[ABOUT THIS TASK]: Beginning with the line that contains "Where should I click to: Select", print each line to the end of the data exactly. Omit the pictures.

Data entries
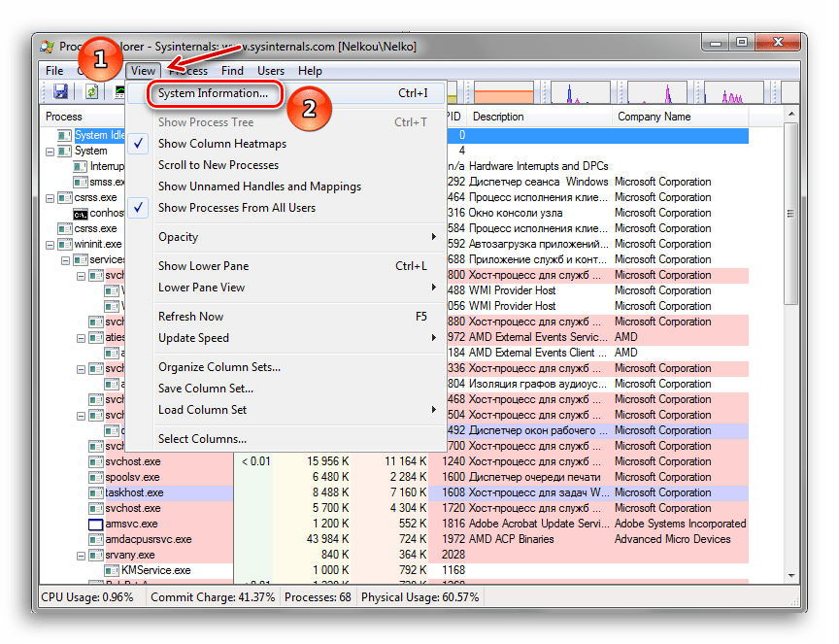Click Refresh Now in the menu
The width and height of the screenshot is (839, 644).
pyautogui.click(x=191, y=317)
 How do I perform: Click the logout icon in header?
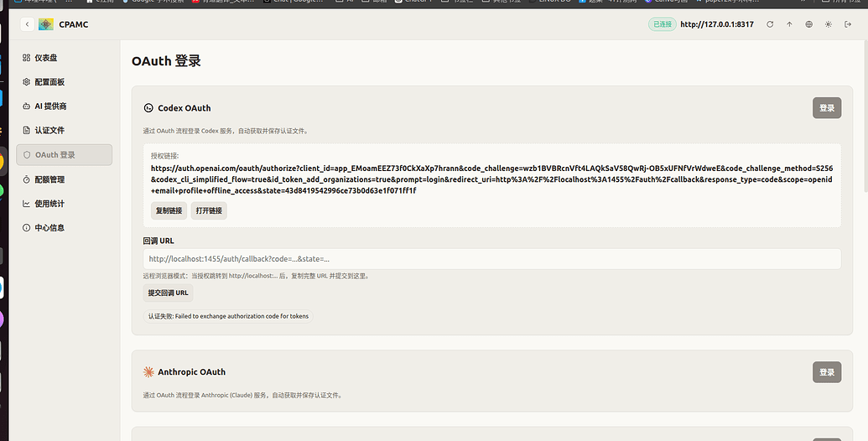848,24
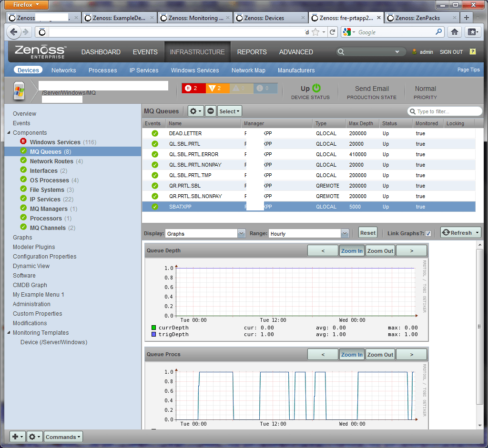
Task: Toggle the Link Graphs checkbox
Action: coord(428,233)
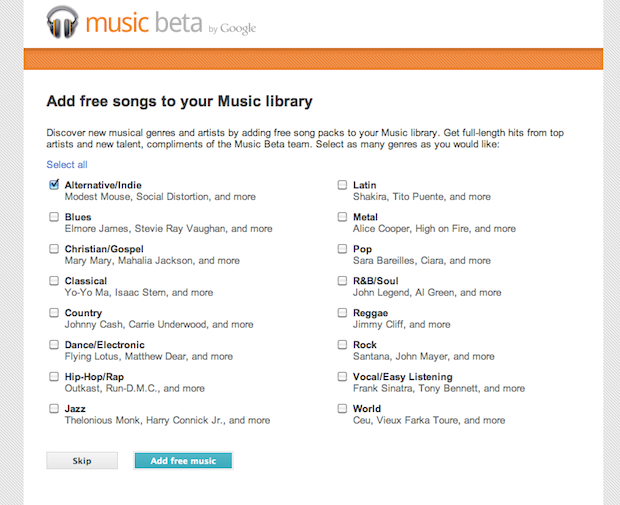This screenshot has height=505, width=620.
Task: Tick the Reggae checkbox
Action: tap(342, 313)
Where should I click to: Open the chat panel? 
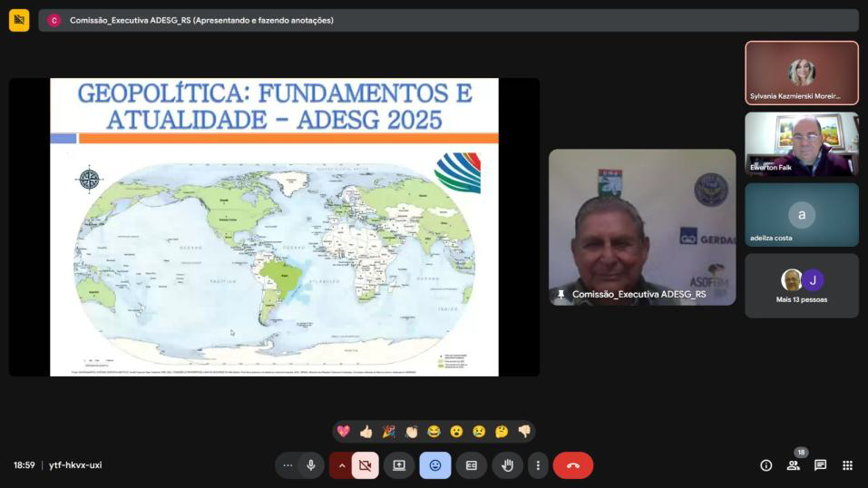pos(820,465)
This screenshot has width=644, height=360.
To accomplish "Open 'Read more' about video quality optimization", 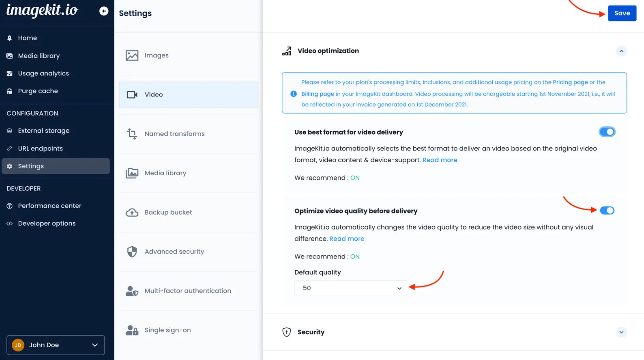I will (347, 239).
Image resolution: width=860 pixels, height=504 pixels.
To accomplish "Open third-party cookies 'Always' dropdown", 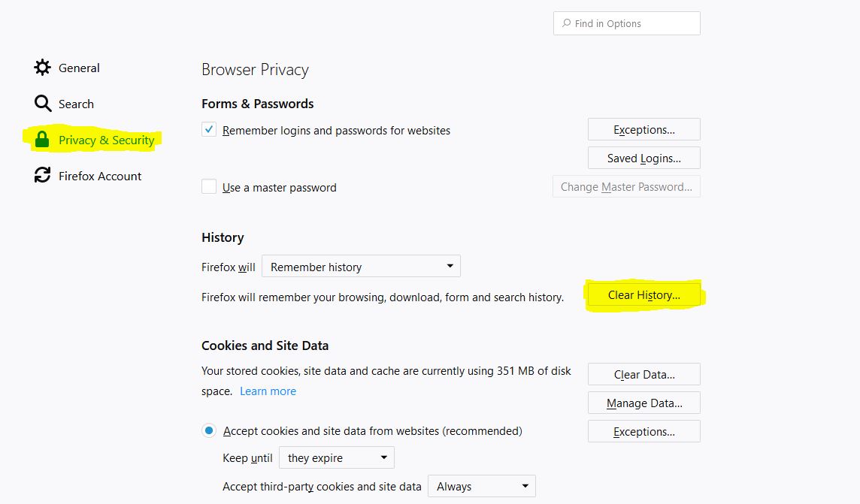I will point(481,486).
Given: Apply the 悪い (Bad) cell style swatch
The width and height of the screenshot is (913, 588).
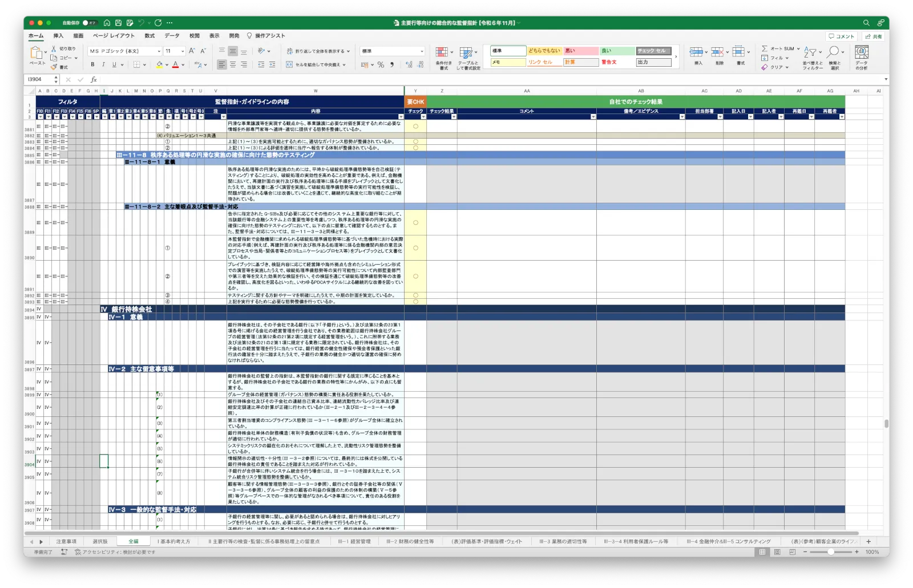Looking at the screenshot, I should tap(580, 51).
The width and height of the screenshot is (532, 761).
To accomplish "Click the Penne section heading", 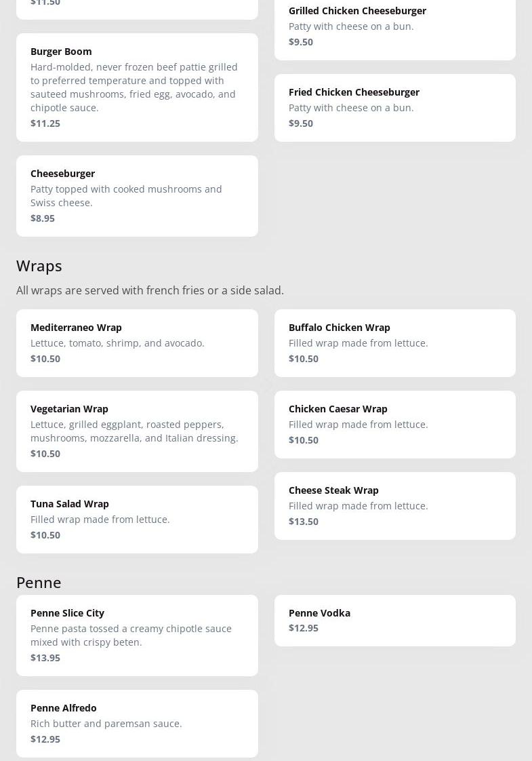I will pos(39,582).
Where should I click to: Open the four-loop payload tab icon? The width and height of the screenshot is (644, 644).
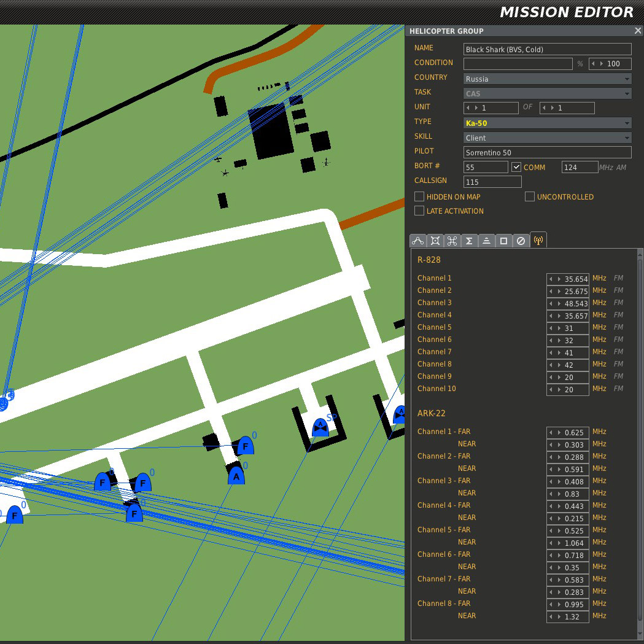point(452,241)
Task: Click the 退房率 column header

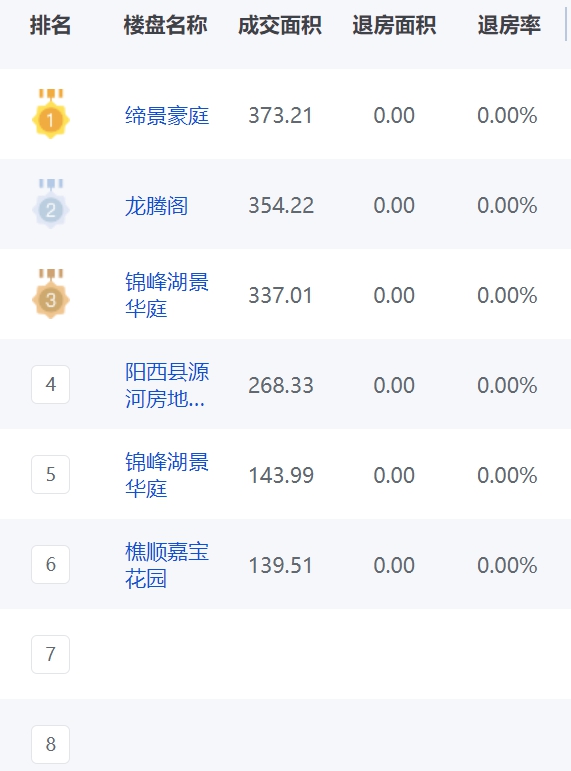Action: 509,25
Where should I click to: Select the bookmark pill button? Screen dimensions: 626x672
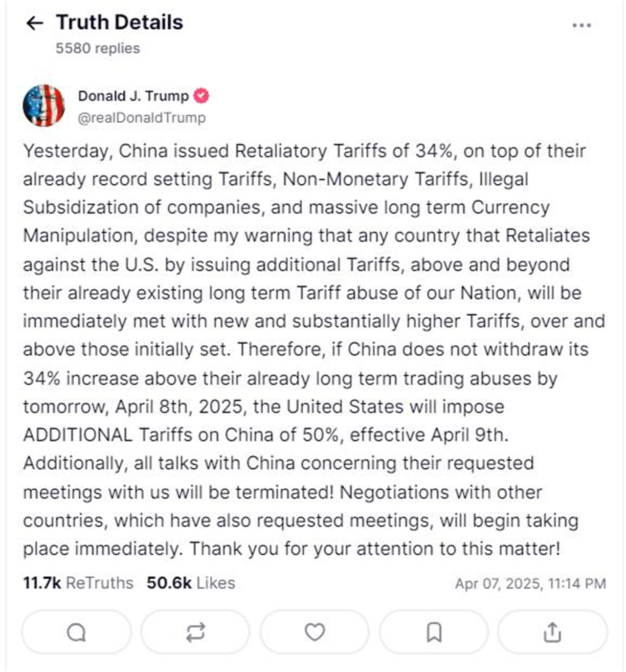pyautogui.click(x=434, y=632)
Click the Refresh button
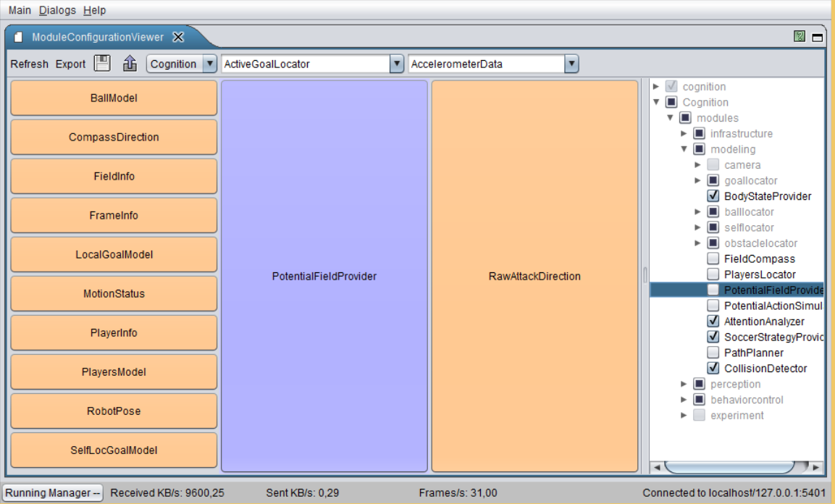The width and height of the screenshot is (835, 504). 29,64
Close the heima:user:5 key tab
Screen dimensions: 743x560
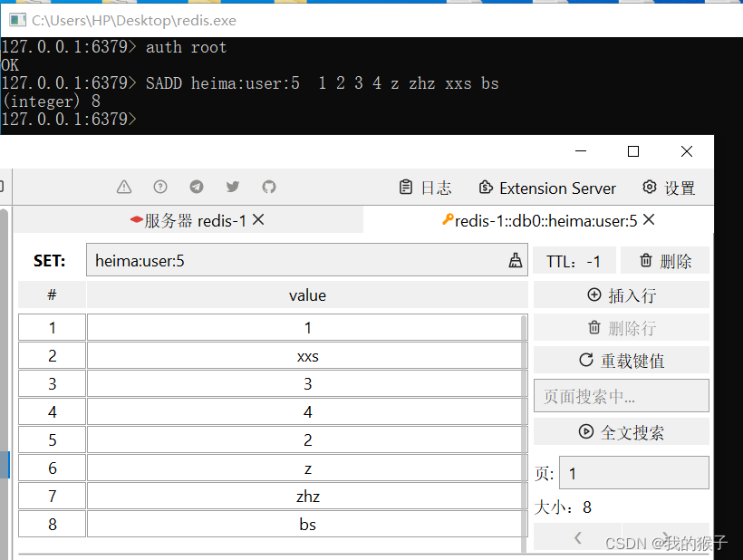point(647,219)
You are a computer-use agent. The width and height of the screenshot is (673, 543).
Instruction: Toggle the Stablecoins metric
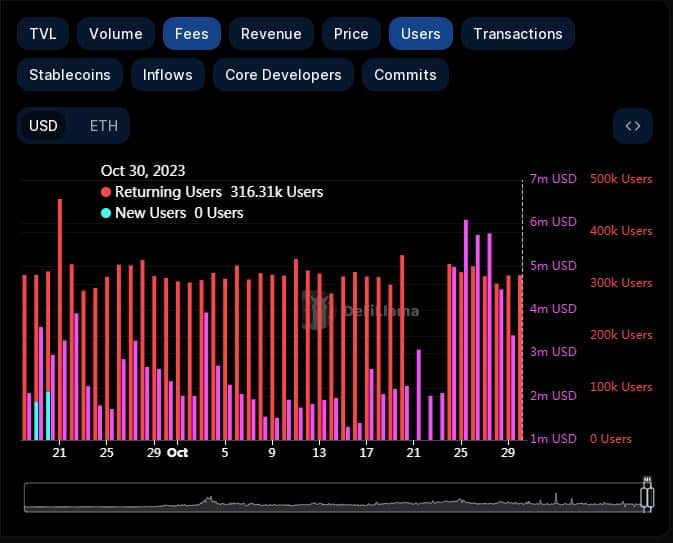pyautogui.click(x=70, y=75)
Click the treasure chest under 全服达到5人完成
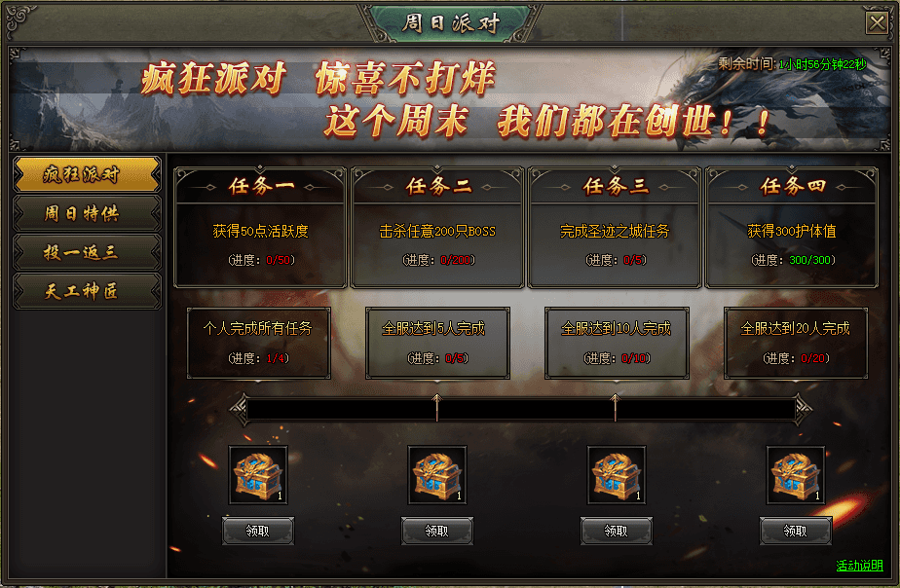The height and width of the screenshot is (588, 900). point(437,476)
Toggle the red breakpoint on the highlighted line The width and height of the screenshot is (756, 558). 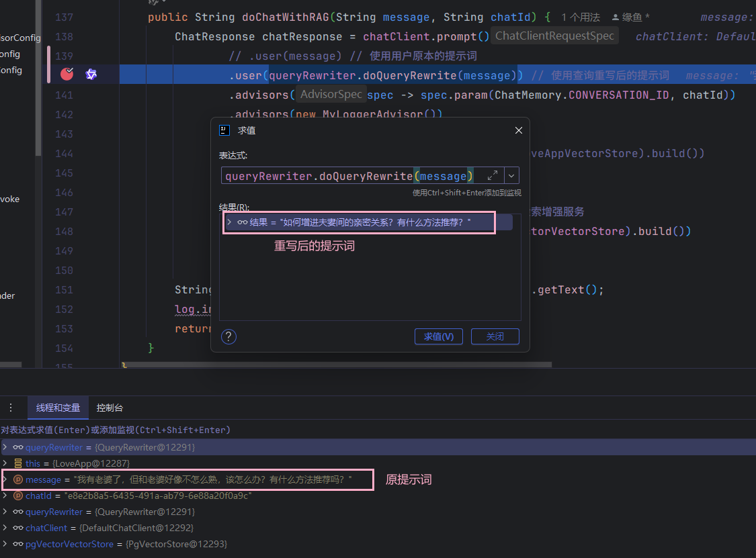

[EXERCISE RESPONSE]:
Where should I click to: Select the bookmark pill button? Screen dimensions: 626x672
pyautogui.click(x=434, y=632)
Click the Refresh button
The width and height of the screenshot is (835, 504). 29,64
Close the heima:user:5 key tab
Screen dimensions: 743x560
point(647,219)
You are a computer-use agent. The width and height of the screenshot is (673, 543).
Instruction: Toggle the Stablecoins metric
pyautogui.click(x=70, y=75)
Click the treasure chest under 全服达到5人完成
The height and width of the screenshot is (588, 900). point(437,476)
Toggle the red breakpoint on the highlighted line The width and height of the screenshot is (756, 558). 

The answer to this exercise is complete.